棺内のドライアイスによる二酸化炭素中毒に注意
*詳細な内容につきましては、本ページの最後にある「報告書本文[PDF形式]」をご覧ください。
葬儀の際、ご遺体の保冷目的で棺(ひつぎ)内に置かれていたドライアイスによる二酸化炭素中毒が疑われる死亡事故の情報が消費者庁に寄せられています。当センターが行ったテスト結果を踏まえ、葬儀で棺に接する際に注意してほしいポイントをご紹介します。
事故事例
- 葬儀場において、ドライアイスを敷き詰めた棺桶の小窓を開けたそばで、意識不明の状態で発見され、搬送先の病院で死亡した。
- 葬儀場において、ドライアイスを敷き詰めた棺桶内に顔を入れた状態で発見され、搬送先の病院で死亡が確認された。
- 自宅において、ドライアイスを敷き詰めた棺桶内に顔を入れた状態で発見され、死亡が確認された。
動画【YouTube】
棺内にドライアイスを設置した際の二酸化炭素及び酸素濃度の測定
棺の蓋を閉めた状態
棺内にドライアイスを設置し、蓋を閉めた状態で棺内の濃度を調べました。
- 二酸化炭素濃度は、テスト開始20分後には「ほとんど即時に意識消失」するとされる濃度(30%)を超え、4時間(240分)後には90%前後でほぼ一定となりました。

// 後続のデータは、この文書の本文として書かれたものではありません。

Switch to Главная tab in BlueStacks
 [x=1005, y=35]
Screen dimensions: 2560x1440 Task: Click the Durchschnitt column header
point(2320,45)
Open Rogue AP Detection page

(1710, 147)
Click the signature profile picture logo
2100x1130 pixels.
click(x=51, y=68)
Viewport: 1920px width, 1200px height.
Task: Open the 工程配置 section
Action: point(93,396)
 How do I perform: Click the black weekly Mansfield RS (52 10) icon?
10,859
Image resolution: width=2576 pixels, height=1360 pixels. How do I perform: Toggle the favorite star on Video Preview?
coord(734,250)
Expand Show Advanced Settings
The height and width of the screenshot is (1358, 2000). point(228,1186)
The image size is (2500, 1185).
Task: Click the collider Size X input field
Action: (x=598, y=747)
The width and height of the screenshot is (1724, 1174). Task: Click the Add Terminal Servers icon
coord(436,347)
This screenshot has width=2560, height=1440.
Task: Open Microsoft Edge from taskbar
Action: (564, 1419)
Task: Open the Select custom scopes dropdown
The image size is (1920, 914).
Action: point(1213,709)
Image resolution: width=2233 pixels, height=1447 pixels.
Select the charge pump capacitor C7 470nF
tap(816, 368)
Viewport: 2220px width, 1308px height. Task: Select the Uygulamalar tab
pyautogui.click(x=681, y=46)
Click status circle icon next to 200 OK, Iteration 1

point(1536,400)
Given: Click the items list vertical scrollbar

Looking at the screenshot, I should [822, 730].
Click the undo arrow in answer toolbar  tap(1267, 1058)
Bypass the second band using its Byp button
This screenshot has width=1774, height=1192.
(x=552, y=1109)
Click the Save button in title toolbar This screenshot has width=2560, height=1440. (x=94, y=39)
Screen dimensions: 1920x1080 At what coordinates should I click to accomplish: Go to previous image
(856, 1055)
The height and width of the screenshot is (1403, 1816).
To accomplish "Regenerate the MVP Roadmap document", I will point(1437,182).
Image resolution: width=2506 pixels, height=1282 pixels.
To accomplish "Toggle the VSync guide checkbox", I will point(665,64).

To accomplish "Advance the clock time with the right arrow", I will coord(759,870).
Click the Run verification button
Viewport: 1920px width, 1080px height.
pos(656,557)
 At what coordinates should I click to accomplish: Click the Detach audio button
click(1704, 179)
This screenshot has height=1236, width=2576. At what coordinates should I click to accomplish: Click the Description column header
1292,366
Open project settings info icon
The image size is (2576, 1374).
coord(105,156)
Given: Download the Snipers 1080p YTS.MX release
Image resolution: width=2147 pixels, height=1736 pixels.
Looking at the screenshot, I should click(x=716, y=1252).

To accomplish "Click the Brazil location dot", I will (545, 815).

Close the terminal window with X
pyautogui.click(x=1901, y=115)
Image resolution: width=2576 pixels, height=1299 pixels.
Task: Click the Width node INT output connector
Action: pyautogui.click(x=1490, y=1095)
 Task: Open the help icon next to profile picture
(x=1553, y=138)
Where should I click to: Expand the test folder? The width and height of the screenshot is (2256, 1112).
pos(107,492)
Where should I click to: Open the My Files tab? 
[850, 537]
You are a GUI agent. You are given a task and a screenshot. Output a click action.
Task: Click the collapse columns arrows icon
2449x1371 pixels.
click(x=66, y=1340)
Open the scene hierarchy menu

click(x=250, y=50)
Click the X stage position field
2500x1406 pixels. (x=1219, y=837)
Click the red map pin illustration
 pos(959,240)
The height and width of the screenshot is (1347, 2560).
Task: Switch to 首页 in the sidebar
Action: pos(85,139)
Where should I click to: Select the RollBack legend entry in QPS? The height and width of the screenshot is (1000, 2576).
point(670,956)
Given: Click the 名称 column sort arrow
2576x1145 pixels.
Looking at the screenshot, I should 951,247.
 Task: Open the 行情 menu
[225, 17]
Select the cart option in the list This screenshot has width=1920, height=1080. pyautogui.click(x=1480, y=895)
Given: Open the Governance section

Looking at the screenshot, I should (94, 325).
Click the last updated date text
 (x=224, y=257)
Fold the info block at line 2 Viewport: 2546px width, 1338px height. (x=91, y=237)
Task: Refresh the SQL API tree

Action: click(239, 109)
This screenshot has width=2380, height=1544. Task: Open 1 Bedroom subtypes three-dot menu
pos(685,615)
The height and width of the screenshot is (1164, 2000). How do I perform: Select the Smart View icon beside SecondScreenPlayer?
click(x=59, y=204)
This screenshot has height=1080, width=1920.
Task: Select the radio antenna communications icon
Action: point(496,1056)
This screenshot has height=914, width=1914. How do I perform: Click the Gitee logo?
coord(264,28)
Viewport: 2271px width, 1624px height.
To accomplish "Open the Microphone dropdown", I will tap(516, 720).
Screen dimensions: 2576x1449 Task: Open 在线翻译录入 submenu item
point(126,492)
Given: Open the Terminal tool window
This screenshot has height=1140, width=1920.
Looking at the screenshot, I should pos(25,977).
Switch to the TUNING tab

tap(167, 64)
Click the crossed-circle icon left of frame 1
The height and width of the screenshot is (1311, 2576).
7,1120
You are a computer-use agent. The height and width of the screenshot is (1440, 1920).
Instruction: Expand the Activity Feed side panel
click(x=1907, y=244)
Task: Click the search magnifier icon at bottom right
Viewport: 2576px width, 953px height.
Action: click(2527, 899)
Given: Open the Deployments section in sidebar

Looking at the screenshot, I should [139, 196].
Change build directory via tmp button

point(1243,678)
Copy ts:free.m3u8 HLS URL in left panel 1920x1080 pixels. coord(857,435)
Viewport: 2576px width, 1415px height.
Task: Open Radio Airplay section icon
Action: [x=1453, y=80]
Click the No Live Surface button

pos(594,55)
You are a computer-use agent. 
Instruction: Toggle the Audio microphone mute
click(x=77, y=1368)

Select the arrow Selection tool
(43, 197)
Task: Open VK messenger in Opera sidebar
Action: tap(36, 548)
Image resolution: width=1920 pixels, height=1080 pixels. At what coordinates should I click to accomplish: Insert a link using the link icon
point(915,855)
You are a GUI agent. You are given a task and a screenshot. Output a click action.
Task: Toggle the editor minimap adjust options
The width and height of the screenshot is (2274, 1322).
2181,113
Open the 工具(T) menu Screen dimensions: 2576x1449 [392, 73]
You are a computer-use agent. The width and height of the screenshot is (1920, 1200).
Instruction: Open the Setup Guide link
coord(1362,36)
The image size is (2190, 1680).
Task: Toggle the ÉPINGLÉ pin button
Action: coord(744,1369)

- 酸素濃度は、テスト開始1時間後には「意識消失」するとされる10%程度まで低下しました。
棺の蓋を開けた状態
棺内の二酸化炭素濃度が90%前後でほぼ一定となった状態から、静かに蓋をすべて開けた時の濃度を調べました。
- 二酸化炭素濃度は、蓋を開けた直後に約60%まで急激に低下しましたが、その後、低下は緩やかになり、約50分が経過しても「ほとんど即時に意識消失」するとされる30%以上を維持していました。
- 酸素濃度は、蓋を開けた直後は約10%で、そこから緩やかに上昇し、50分後には約15%となりました。
消費者へのアドバイス
- ご遺体に話しかける等の際は、棺の中に顔を入れて高濃度の二酸化炭素を吸い込まないようにしましょう。
- 室内に二酸化炭素が滞留しないよう、十分な換気を行いましょう。
- 寝ずの番(線香番)を行う際は、万が一の場合に備え、一人にならず、なるべく複数人で見守りましょう。
- 棺に顔を近づけて気分が悪くなったら、すぐに棺から離れて換気の良い場所に移動しましょう。異常があれば直ちに119番通報をしましょう。
- 棺の窓や蓋の開閉等、棺を取扱う上で不明なことがあれば、葬儀業者に確認しましょう。